# Ghost mantis ooth



## yen_saw (Jul 20, 2007)

Few days ago, i was shocked to see a catepillar in my ghost mantis cage ( i only use fake leaves), but after second look, i realized it was just a ghost ootheca that appeared to be some kind of catepillar. (another ooth at the back appear to be normal) My son name the ooth as "Transformer oothecae" :lol: and now he is hoping to see some "transformer" ghost nymphs :lol: 







But later i found a dismembered adult male at the bottom of the cage, i am sure one of the hungry female did it.... bummer  he was still moving when i removed the body.


----------



## Asa (Jul 20, 2007)

Oh gross...

Sorry about your luck...


----------



## OGIGA (Jul 20, 2007)

Poor guy. I think the female ate the wrong end though.


----------



## Ian (Jul 20, 2007)

> Request 1:
Reproduce the rows verbatim, covering the stretch from the start of the rows through the line containing "click(x=1277, y=153)".

> Task data:
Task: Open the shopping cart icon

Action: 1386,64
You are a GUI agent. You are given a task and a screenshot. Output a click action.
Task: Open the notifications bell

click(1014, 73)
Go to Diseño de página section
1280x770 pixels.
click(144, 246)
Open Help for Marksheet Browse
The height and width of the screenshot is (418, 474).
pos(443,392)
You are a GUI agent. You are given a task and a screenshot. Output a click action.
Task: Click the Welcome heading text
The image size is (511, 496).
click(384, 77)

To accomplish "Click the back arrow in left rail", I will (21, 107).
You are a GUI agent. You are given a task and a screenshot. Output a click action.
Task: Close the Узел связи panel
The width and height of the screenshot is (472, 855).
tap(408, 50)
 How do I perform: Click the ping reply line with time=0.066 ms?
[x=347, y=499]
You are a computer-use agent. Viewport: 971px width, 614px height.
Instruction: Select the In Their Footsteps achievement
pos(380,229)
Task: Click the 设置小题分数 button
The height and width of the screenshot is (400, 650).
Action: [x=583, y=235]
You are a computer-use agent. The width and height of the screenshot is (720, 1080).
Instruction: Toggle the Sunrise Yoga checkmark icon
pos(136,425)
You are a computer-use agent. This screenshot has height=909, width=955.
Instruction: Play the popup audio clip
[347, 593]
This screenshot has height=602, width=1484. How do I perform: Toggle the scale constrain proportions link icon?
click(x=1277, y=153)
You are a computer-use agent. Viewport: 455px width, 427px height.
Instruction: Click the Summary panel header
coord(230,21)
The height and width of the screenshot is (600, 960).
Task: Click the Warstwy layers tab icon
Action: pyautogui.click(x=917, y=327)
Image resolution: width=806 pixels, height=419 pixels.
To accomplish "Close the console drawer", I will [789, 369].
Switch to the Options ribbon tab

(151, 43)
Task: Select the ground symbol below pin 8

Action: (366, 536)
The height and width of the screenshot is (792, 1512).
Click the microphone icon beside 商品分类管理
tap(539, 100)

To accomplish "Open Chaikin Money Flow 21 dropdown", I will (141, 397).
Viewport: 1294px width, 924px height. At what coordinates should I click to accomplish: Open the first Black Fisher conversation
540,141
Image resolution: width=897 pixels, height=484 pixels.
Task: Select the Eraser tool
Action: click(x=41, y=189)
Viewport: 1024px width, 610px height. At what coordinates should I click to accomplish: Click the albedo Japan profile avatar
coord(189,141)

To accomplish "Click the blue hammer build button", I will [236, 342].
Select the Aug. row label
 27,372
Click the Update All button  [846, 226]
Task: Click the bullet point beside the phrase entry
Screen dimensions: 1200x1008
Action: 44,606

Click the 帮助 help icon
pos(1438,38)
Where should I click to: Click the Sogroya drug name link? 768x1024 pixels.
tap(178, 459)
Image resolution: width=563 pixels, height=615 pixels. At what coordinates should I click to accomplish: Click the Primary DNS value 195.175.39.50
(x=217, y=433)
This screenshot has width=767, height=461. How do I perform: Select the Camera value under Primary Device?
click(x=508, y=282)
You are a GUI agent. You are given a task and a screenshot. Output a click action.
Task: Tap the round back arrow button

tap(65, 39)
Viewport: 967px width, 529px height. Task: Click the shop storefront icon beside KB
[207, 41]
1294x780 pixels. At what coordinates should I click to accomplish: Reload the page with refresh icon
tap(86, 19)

> Request 2:
In the ghost mantis thread, rewrite the paragraph beginning "Few days ago, i was shocked" more briefly, keeping its main facts.

> Exercise answer 1:
Task: Open the shopping cart icon

Action: 1386,64
You are a GUI agent. You are given a task and a screenshot. Output a click action.
Task: Open the notifications bell

click(1014, 73)
Go to Diseño de página section
1280x770 pixels.
click(144, 246)
Open Help for Marksheet Browse
The height and width of the screenshot is (418, 474).
pos(443,392)
You are a GUI agent. You are given a task and a screenshot. Output a click action.
Task: Click the Welcome heading text
The image size is (511, 496).
click(384, 77)

To accomplish "Click the back arrow in left rail", I will (21, 107).
You are a GUI agent. You are given a task and a screenshot. Output a click action.
Task: Close the Узел связи panel
The width and height of the screenshot is (472, 855).
tap(408, 50)
 How do I perform: Click the ping reply line with time=0.066 ms?
[x=347, y=499]
You are a computer-use agent. Viewport: 971px width, 614px height.
Instruction: Select the In Their Footsteps achievement
pos(380,229)
Task: Click the 设置小题分数 button
The height and width of the screenshot is (400, 650).
Action: [x=583, y=235]
You are a computer-use agent. The width and height of the screenshot is (720, 1080).
Instruction: Toggle the Sunrise Yoga checkmark icon
pos(136,425)
You are a computer-use agent. This screenshot has height=909, width=955.
Instruction: Play the popup audio clip
[347, 593]
This screenshot has height=602, width=1484. How do I perform: Toggle the scale constrain proportions link icon?
click(x=1277, y=153)

> Exercise answer 2:
A few days earlier, the poster was startled to see what looked like a caterpillar in the ghost mantis cage, which contains only fake leaves. A second look showed it was a caterpillar-shaped ghost mantis ootheca, while another ootheca at the back looked normal. The poster's son named it the "Transformer oothecae" and hopes to see "transformer" ghost nymphs.